Requirement
Take the data below and extract the lines from the one with "الفعاليات (487, 143)" to the one with "[Close dialog] (109, 1255)", inclusive, exactly as written.

Pixel coordinate grounding data
######

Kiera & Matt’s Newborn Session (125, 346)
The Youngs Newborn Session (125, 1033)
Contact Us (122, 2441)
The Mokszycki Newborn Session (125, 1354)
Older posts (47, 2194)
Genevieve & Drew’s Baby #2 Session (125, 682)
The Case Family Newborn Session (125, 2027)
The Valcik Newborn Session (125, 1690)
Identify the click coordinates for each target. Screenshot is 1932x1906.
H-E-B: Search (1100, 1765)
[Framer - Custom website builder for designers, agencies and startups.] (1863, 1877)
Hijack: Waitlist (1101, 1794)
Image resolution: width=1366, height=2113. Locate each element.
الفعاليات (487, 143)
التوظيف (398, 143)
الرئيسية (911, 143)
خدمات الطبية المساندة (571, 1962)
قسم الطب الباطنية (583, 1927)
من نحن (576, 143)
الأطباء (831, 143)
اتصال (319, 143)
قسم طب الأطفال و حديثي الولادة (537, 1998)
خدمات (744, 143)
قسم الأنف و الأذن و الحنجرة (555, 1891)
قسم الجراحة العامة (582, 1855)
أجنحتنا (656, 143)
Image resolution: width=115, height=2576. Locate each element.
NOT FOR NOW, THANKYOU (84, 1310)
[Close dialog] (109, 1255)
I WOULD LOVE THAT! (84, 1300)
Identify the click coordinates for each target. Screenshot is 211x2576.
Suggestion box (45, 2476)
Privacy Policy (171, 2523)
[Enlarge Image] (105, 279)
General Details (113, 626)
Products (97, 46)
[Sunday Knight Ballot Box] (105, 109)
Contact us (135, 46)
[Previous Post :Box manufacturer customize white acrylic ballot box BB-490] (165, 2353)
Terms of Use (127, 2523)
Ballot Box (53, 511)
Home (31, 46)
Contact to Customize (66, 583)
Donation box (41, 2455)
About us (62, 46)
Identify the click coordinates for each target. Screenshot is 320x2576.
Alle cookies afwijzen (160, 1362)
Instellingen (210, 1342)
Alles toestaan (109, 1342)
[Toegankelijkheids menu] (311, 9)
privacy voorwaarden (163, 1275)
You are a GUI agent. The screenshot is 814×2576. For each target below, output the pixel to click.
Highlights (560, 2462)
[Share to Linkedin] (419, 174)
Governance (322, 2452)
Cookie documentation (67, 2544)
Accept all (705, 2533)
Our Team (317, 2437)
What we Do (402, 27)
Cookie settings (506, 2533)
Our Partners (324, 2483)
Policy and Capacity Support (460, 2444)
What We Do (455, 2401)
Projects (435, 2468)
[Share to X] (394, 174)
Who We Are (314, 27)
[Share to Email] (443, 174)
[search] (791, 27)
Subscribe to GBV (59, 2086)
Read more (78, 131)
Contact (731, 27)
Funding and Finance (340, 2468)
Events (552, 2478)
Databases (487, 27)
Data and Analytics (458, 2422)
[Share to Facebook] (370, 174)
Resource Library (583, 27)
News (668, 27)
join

######

Problem solution
الفعاليات (487, 143)
التوظيف (398, 143)
الرئيسية (911, 143)
خدمات الطبية المساندة (571, 1962)
قسم الطب الباطنية (583, 1927)
من نحن (576, 143)
الأطباء (831, 143)
اتصال (319, 143)
قسم طب الأطفال و حديثي الولادة (537, 1998)
خدمات (744, 143)
قسم الأنف و الأذن و الحنجرة (555, 1891)
قسم الجراحة العامة (582, 1855)
أجنحتنا (656, 143)
Image resolution: width=115, height=2576. Locate each element.
NOT FOR NOW, THANKYOU (84, 1310)
[Close dialog] (109, 1255)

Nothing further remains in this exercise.